Monday 5th October, 2020
5.23am AEDT (formerly 4.23am AEST)
It’s a public holiday, Labour Day. It’s spring, it’s the second day of daylight saving. Here I sit, wondering how my writing routine is going to react to this arbitrary changing of clocks.
The clock on the fridge still displays non-daylight saving time, ie, one hour earlier than what all our mobile phones and computers are saying. They automatically adjust, algorithms. The clock on the fridge requires the pressing of two buttons simultaneously, thus it stays, for the moment, on the ‘old time’. My watch, which requires several button presses in a unique combination I always forget, was never changed when daylight saving finished back in April, last Autumn. Now it reads the correct time again. See how slack I am?
What is the real time? Let’s just say very early morning, the dark variety. Writing time.
Labour Day? A public holiday to commemorate the achievements of the Union movement? A day to remember the sacrifices of workers? I’m not sure. I could Google it, but I don’t like internetting early in the morning. It takes me away from writing and before I know it, it is not early morning anymore and I have become distracted and agitated from reading the opinions of the world. I lose my creative writing mojo.
Mojo? Sitting next to me on a stool is a big Australian English dictionary. I look up ‘mojo’. It is colloquial for life force. It is also a word from ‘US Black English’ for a magic charm, amulet. I think of Black America, and I wonder if the POTUS has died overnight from COVID-19. I could look it up on the internet, but refrain. I want to write.
Specifically, I want to write my next book, which stupidly I have somehow got into my head, should be a novel. Stupidly, I say, because I now have this massive thing swirling around in my head, let’s call it, ‘my yet to be written novel’. It’s massive and morphing. I have made several starts, none have been sufficiently captivating to captivate me sufficiently.
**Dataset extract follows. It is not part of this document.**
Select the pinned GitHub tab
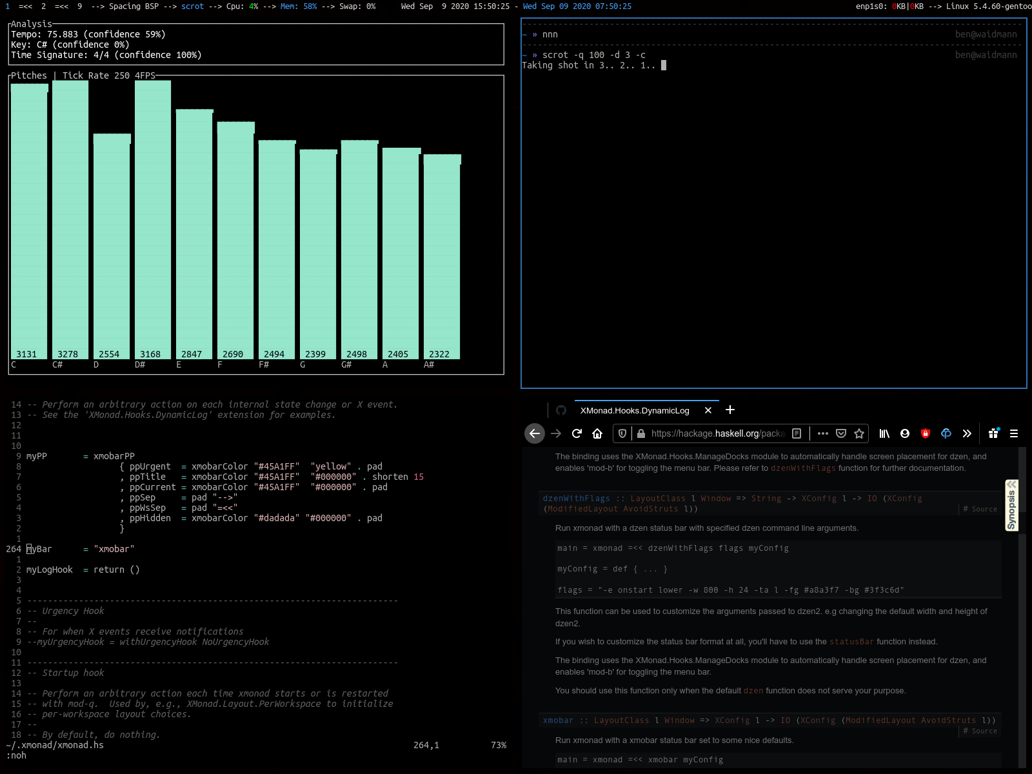 point(561,410)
And so this thing, ‘my yet to be written novel’, loiters in my head and stirs up those monkey voices that tell me I am not capable of writing a novel and not sufficiently hard working or disciplined for the task.
Novel? ‘A fictitious prose narrative of considerable length’, (Dictionary on stool, 2020). See what I do in my allocated time for writing my next book? Stuff like this. Slack, eh?
It’s OK. I like to think that I don’t have unrealistic expectations of others and I try to apply the same to my self. Dropping the word ‘should‘ from the self talk vocabulary is a good start. Of course I’m going to struggle to get a novel underway. Of course I will struggle with keeping up the enthusiasm needed to pump out 50,000 plus words (considerable length). Of course I will question at every step of writing a novel whether this ‘thing’ is of any worth, and worst of all, if I am of any worth. It’s OK, I’m getting better at shutting out the monkey voices.
The beginning of daylight saving, though occurring in spring, is in many ways the start of summer. I’m grateful I don’t have to do physical labour in summer. Especially since summer is of considerable length – and lengthening. I’m grateful for being able to write, and for the moments of mojo experienced as I struggle with my next book (novel?), in the dark, now twilight, of early morning.